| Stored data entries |
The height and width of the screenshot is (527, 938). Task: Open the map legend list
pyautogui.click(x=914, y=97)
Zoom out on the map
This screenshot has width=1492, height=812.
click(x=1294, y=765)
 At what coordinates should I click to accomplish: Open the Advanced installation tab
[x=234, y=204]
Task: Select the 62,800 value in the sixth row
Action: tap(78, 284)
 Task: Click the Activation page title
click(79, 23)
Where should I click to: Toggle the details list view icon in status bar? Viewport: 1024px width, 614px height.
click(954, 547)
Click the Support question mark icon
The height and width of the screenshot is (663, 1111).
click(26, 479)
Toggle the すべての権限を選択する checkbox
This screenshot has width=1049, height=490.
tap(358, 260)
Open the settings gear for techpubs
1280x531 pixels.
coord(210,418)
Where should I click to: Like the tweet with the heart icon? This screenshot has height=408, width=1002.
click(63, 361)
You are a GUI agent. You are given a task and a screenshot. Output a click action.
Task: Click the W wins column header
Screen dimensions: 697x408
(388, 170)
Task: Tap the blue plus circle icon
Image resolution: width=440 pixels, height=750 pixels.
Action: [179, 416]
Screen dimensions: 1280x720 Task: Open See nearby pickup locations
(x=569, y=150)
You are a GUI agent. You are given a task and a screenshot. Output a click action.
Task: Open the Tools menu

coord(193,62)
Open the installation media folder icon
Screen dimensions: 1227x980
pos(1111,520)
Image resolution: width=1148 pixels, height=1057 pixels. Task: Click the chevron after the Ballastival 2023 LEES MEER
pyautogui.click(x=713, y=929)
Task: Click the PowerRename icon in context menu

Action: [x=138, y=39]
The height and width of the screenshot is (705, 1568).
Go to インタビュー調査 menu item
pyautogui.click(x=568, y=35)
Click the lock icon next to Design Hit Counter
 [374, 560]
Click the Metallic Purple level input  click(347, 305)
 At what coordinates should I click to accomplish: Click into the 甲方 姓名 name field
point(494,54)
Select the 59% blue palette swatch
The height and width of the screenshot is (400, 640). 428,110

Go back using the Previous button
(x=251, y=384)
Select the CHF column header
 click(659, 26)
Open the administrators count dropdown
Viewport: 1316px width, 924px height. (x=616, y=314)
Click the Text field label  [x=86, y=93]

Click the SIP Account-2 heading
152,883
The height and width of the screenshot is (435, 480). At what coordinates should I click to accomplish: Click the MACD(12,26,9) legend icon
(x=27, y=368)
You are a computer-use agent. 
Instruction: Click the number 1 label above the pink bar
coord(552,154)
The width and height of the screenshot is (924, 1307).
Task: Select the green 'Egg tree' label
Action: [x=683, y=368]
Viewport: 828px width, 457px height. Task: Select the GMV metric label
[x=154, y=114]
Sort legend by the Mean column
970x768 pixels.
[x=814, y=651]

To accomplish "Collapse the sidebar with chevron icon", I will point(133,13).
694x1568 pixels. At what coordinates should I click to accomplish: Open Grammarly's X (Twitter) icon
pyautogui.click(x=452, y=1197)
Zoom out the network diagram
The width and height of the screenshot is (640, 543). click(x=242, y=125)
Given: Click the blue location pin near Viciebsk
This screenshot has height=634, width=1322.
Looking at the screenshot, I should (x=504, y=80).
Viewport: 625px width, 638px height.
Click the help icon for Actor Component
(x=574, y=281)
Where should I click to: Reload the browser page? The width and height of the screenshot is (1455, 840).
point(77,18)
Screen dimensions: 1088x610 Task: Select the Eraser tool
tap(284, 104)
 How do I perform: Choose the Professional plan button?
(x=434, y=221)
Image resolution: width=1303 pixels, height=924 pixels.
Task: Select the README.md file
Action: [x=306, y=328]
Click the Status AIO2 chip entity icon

| What is being asked |
Exactly the lines from the one containing "This screenshot has height=634, width=1322." to the last line of the entries above must be duplicated, with both of those lines included and nothing more.

| Written solution |
This screenshot has height=634, width=1322.
Looking at the screenshot, I should (x=504, y=80).
Viewport: 625px width, 638px height.
Click the help icon for Actor Component
(x=574, y=281)
Where should I click to: Reload the browser page? The width and height of the screenshot is (1455, 840).
point(77,18)
Screen dimensions: 1088x610 Task: Select the Eraser tool
tap(284, 104)
 How do I perform: Choose the Professional plan button?
(x=434, y=221)
Image resolution: width=1303 pixels, height=924 pixels.
Task: Select the README.md file
Action: [x=306, y=328]
Click the Status AIO2 chip entity icon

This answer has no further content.